AIM OF THE TASK »
Repeat only the lines below that run from the line with "Toggle the Kamera on or off" to the line with "Given: Click the help question mark icon", ends included; skip every picture.

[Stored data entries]
——————
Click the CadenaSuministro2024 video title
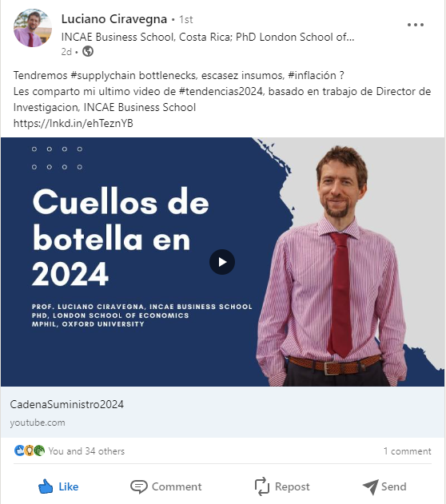The width and height of the screenshot is (446, 504). (x=67, y=404)
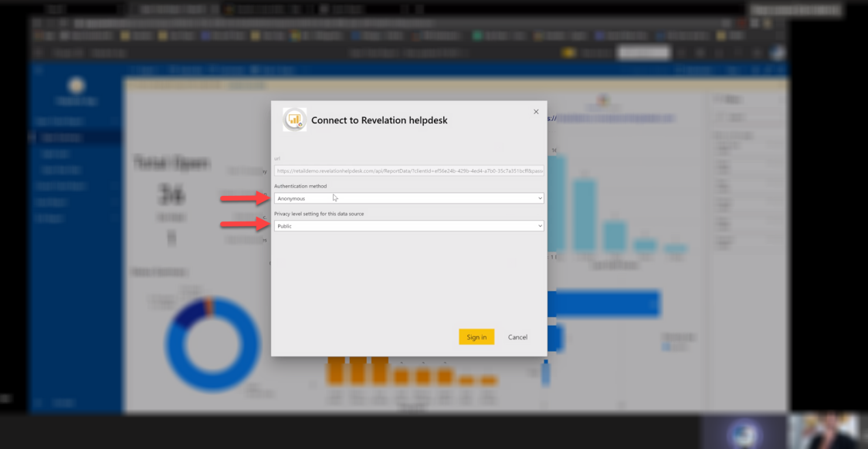868x449 pixels.
Task: Click the greyed-out url text field
Action: click(x=409, y=170)
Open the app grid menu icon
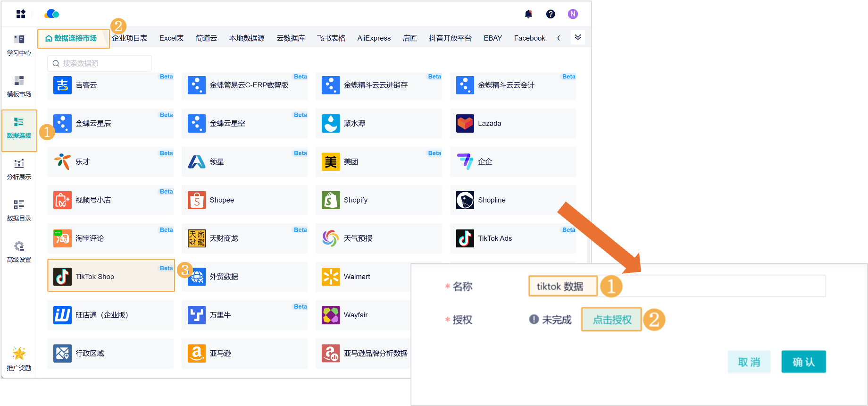The image size is (868, 406). click(x=21, y=14)
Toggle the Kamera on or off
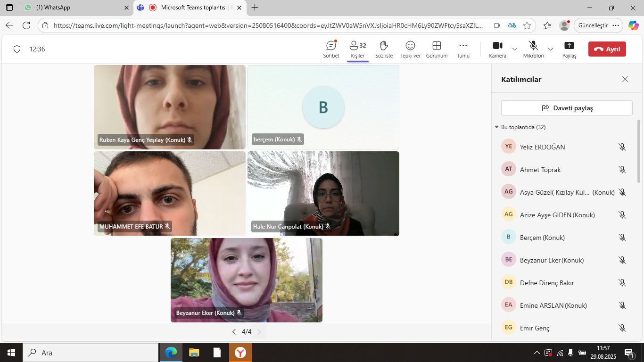Viewport: 644px width, 362px height. pos(497,46)
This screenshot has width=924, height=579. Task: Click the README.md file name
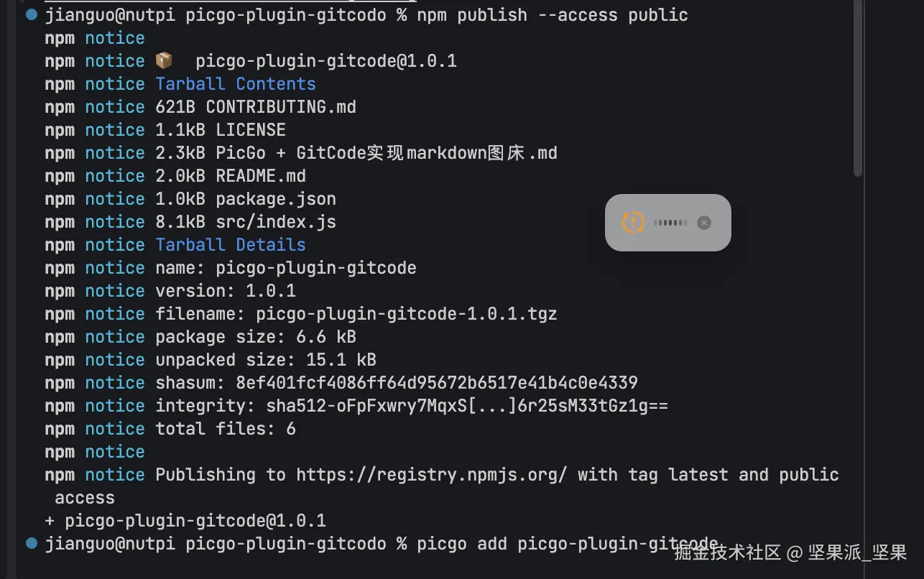(x=261, y=176)
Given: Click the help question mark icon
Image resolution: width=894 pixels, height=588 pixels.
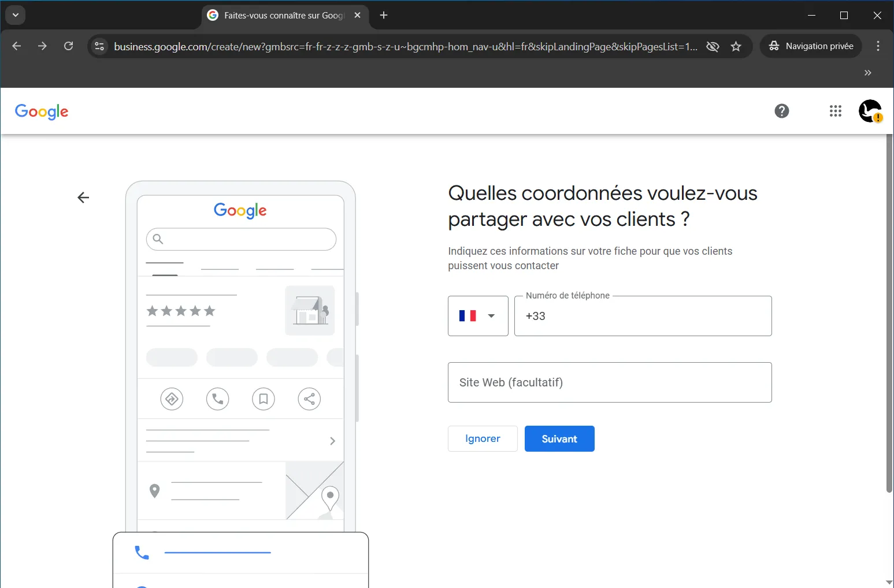Looking at the screenshot, I should (x=781, y=111).
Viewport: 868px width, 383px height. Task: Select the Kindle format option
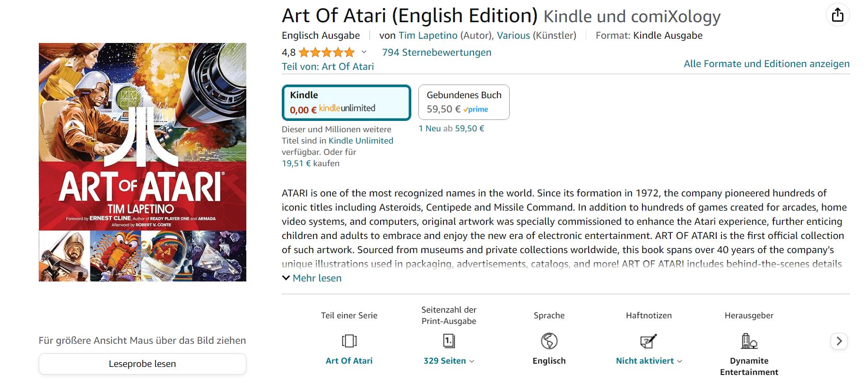coord(347,102)
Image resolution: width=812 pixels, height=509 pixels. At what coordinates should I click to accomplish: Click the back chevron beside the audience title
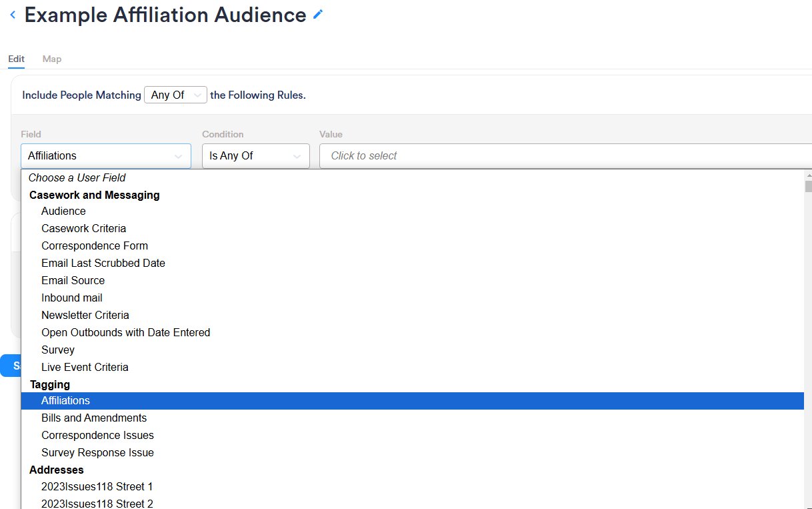12,15

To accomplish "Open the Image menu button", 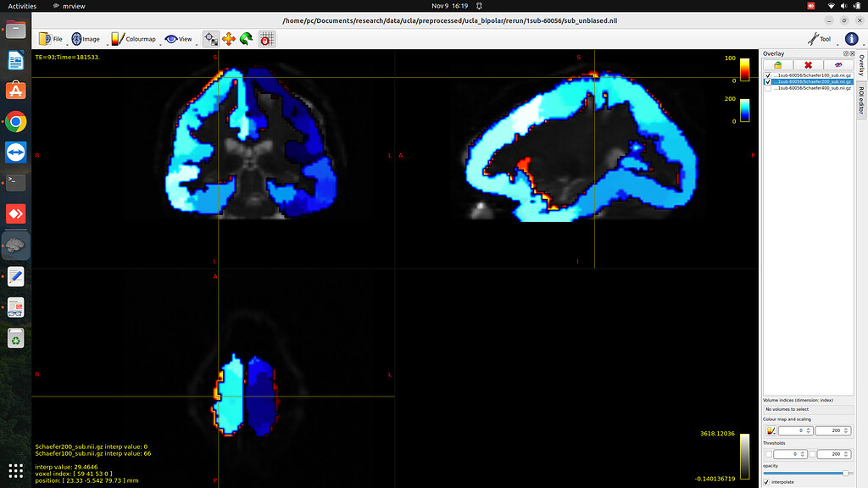I will pos(86,39).
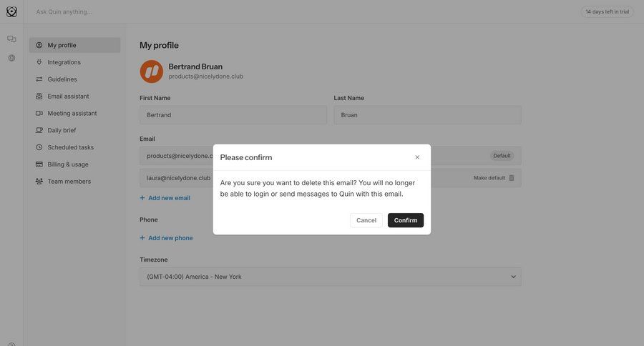Open Email assistant settings
The width and height of the screenshot is (644, 346).
click(68, 97)
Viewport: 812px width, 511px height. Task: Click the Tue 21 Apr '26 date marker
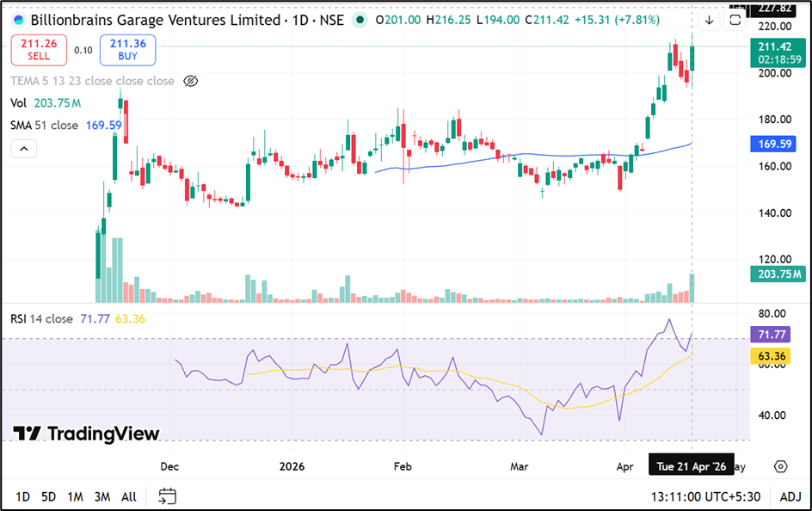pos(691,466)
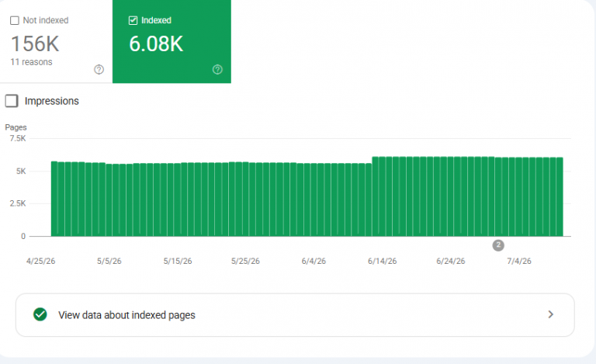Click the 11 reasons text

31,62

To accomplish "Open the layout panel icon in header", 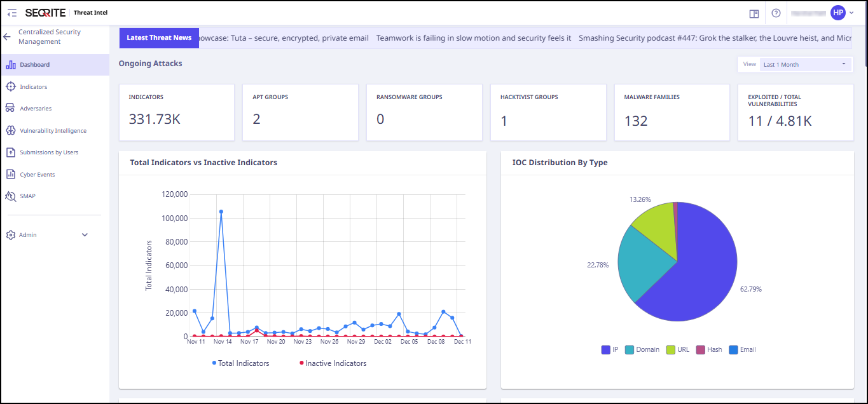I will click(754, 13).
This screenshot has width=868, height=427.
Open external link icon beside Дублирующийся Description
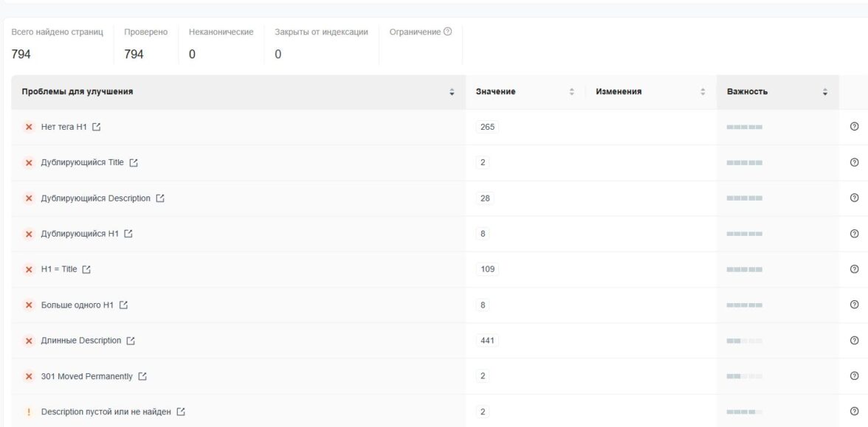point(160,198)
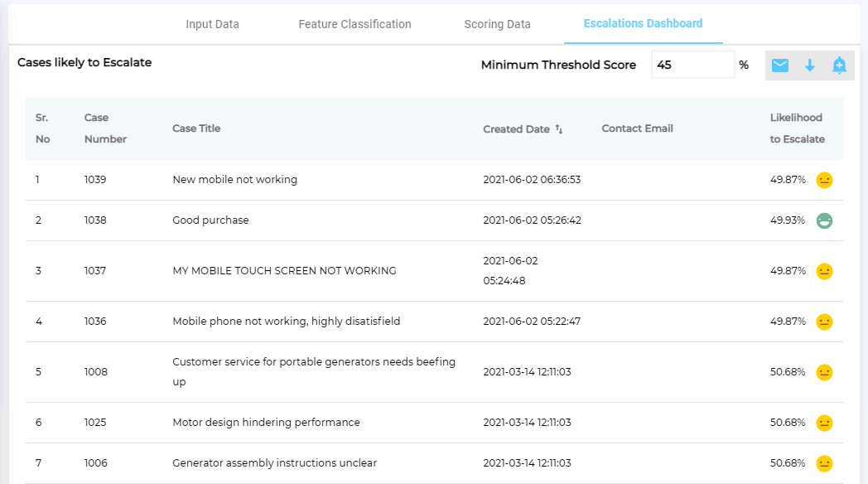Viewport: 868px width, 484px height.
Task: Click the Case Title column header
Action: coord(196,128)
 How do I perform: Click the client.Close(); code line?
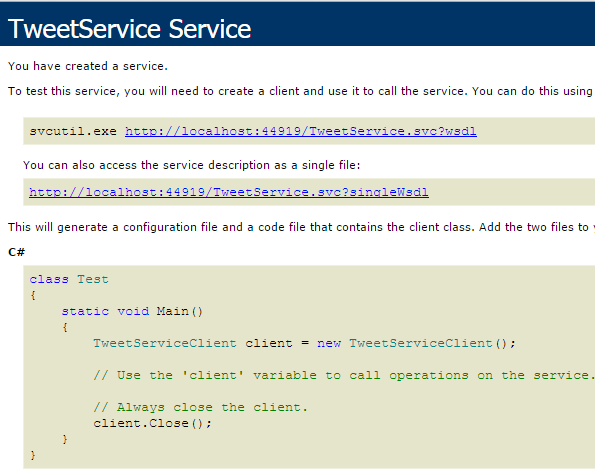pos(153,423)
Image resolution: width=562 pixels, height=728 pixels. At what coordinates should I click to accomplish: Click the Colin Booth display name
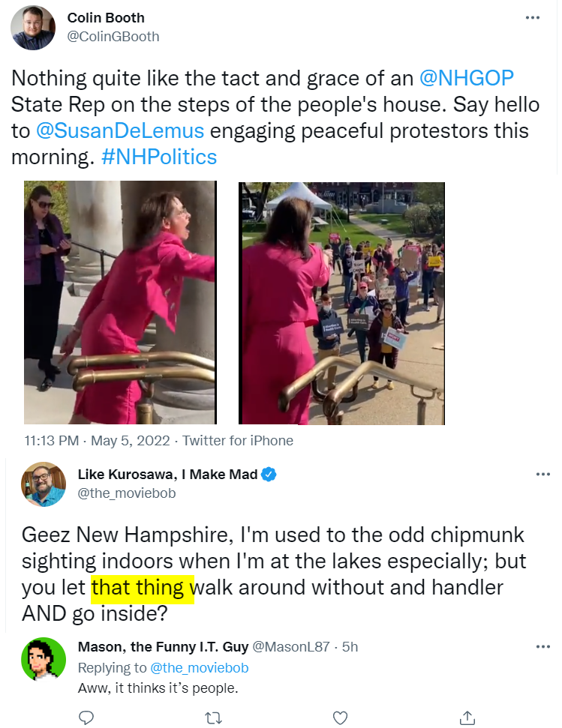pos(106,18)
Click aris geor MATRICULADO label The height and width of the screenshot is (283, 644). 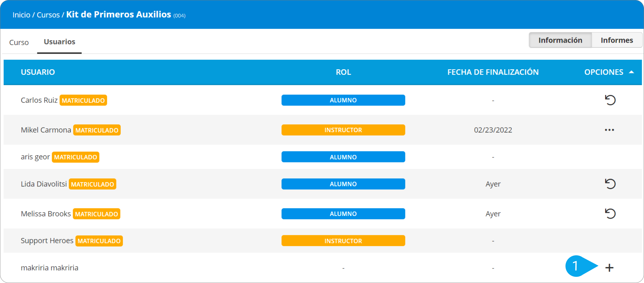tap(76, 157)
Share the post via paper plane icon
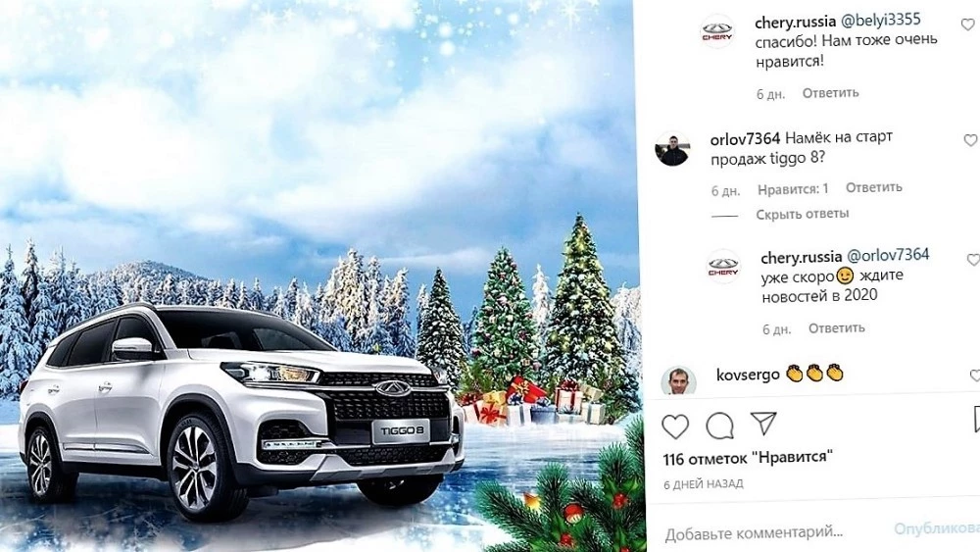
——————
ANSWER SPACE »
Toggle the Kamera on or off
Viewport: 644px width, 362px height. pos(497,46)
This screenshot has width=924, height=579. Task: Click the README.md file name
(x=261, y=176)
Given: Click the help question mark icon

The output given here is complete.